On Tuesday, 22 September 2020 at 13:19:10 UTC, Daniel Kozak wrote:
On Tue, Sep 22, 2020 at 3:05 PM claptrap via
Digitalmars-d-learn < digitalmars-d-learn@puremagic.com> wrote:
The thread title is...
"Why private methods cant be virtual?"
IE Not...
"how do I override private functions in a non-polymorphic
manner."
And what you suggest wont work because I was asking about
virtual functions, so I specifically want polymorphism. And
FWIW it's no big deal I can just use protected, i wasn't
looking for a solution, I was looking for an explanation as to
why it was done that way. But apparently there is none.
And I did not try to show solution. It was just an answer to
this part of your response:
So final private functions can be overriden? It seems not, but
the sentence is definitely confusing if not just plain wrong.
So the reason why there is this:
"Functions marked as final may not be overridden in a derived
class, unless they are also private"
Is because with private methods final keyword has no meaning.
Its not that final has no meaning for private methods, but that
final has no meaning for non-virtual methods, and private methods
happen to be non-virtual.

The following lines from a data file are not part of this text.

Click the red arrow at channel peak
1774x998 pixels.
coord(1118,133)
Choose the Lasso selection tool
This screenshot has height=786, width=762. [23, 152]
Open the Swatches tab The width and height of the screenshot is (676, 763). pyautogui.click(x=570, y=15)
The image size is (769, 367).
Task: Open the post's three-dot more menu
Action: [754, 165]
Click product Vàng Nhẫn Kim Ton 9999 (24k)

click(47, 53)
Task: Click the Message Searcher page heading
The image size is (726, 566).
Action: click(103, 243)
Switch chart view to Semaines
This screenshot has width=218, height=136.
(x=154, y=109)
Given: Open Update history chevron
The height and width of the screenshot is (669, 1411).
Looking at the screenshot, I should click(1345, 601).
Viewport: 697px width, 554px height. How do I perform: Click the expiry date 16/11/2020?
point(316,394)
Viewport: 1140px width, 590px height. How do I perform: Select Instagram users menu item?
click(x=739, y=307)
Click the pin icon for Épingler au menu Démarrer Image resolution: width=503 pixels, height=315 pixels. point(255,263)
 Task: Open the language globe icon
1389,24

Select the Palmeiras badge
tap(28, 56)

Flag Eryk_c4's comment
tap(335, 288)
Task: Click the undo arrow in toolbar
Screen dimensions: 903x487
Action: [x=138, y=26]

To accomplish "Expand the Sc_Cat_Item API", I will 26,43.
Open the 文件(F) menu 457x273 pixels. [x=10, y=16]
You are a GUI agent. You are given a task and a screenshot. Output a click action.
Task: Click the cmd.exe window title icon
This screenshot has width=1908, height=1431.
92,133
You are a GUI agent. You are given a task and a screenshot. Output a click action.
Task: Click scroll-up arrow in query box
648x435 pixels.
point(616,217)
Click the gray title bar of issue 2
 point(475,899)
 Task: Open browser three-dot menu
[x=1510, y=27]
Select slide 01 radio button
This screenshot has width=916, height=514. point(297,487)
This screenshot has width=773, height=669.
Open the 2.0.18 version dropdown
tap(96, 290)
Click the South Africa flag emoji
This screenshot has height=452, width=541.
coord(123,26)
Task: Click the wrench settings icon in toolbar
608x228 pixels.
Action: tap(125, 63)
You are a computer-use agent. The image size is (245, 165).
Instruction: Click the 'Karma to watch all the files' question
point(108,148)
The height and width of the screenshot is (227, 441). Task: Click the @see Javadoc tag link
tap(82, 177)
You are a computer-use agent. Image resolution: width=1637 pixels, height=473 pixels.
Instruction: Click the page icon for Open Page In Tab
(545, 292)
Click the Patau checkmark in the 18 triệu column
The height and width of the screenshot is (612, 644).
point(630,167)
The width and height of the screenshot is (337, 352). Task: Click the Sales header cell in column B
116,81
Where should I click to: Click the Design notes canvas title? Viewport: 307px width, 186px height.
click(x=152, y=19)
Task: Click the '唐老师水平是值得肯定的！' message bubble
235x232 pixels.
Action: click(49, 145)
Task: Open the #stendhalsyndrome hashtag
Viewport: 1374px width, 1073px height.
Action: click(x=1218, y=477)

IE. It's a side effect of making
private methods non-virtual, not a direct effect of them being
private.
And lets be honest, overriding a virtual method is a different
thing to "overriding" or rather hiding a non virtual one.
It's mistake to use the same terminology for both cases.
And there is a reason "Why private methods cant be virtual?".
It is because it would break existing code.
Why would it break existing code?
And because private methods are final it makes them fast.
And yes compiler probably could findout that method could be
made non-virtual but I am not sure how easy is this and how it
would slow down compilation times
Testing it out on compiler explorer it seems neither LDC or DMD
de-virtualize a simple case, a class with one method, no decedent
class,
So maybe the docs shouldn't say that it does so.